Up 国の借金を小さく見せようとする姑息な用語 作成: 2020-05-29
更新: 2020-05-29


    収入を上回る支出は,借金で賄う。
    国の場合は,「金を借りる」は「金を造る」である。

    「国の借金」ということばは,ミスリーディングである。
    国に金を貸した者は,いないからである。

    こう言うと,定めしつぎのことばが返ってくる:
      「国債を買った民間の者は,国に金を貸した者である。
       実際,国債は借用証なのだから。」
    しかし,金に色がついているわけではない。
    実際,民間が買った国債の償還は,国債を日銀に引き受けさせて造った金を以てするのである。
    民間にとって国債は「資金運用」の意味があるが,国にとって国債を民間に回すのは,今日では既に余計なことなのである。

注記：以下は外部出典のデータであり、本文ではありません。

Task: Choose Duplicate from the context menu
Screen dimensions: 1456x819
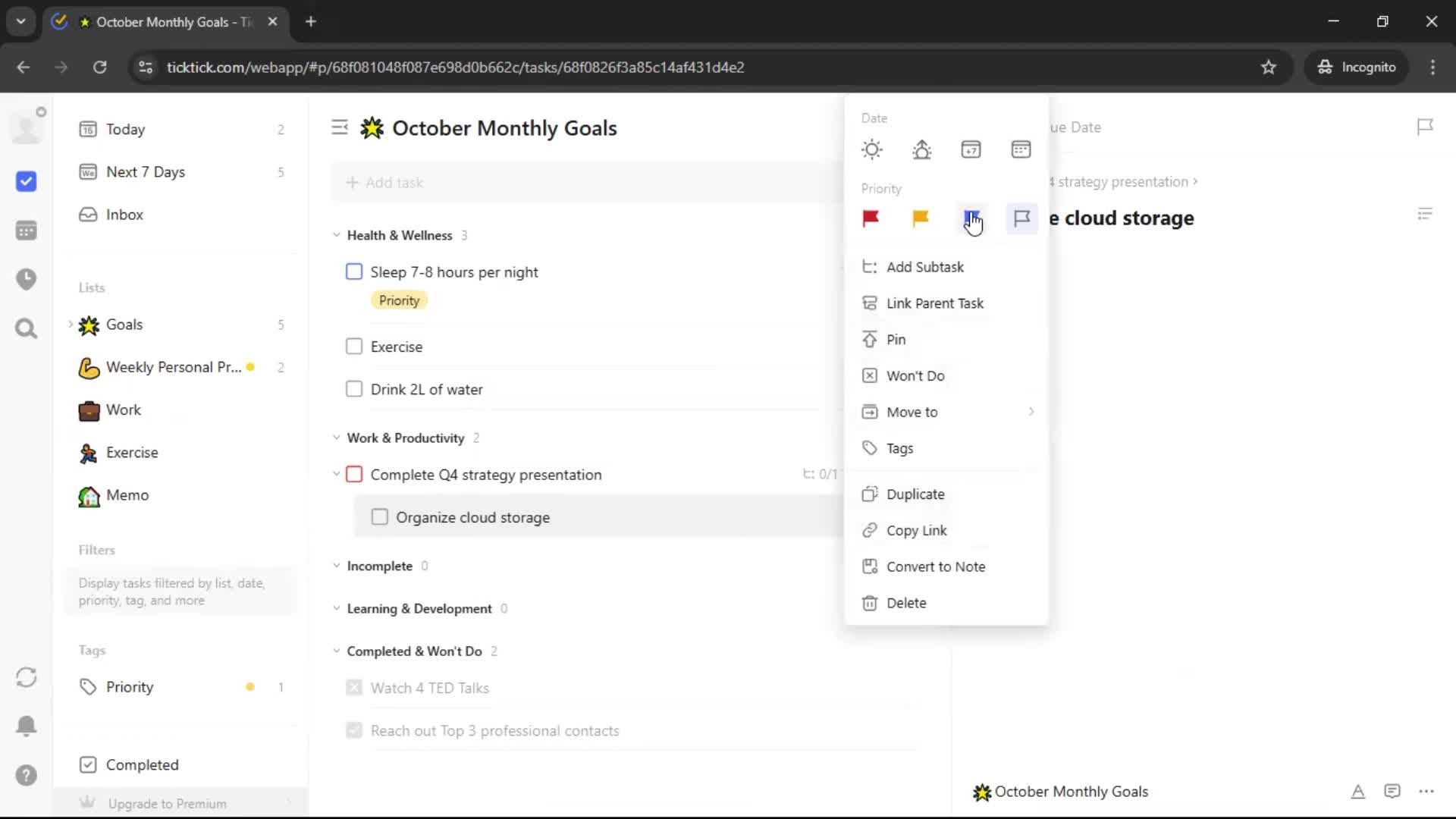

    政府は,「金を造る」でやっている財政に,引け目を感じている。
    これまでただ造ってきた金の高を,なるべく低く見せようとする。
    国の債務は,国債の発行高・残高で示される。
    そこで,政府は国債の発行高・残高をできるだけ低く見せようとする。

    これまでやってきている方法には,大きくつぎの二つがある。

    一つは,「国債」に色々種別をつくって,目くらましをするというものである。
    例えば,国債即財政赤字と見られないために,「赤字国債と建設国債」のような用語をつくる。
    国民は,こんなのでも簡単に騙される。

    もう一つは,「財政投融資」の枠をつくることである。
    財政投融資は,「財政投融資特別会計国債 (財投債)」という名前をつけた国債で金を造り,この金を民間に融資するというものである。
    この名前によって,国債は「財投債」とそれ以外の国債──「普通国債」──の二種になる。
    これも,目くらましである。
    国債としてこの二つを区別するものは,何もない。
    政府は,「この融資は将来返済される」を理由に,財投債を「国の借金」に含めない。
    政府発行の資料に載っている「国の債務──国債残高」は,「普通国債」残高である──「財投債」分を除いている。
    もちろん,騙しである。


    国の債務──国債の発行高・残高──を低く見せようとする努力は,無駄なことである。
    しかし人間とは,このような姑息に()まっていくものなのである。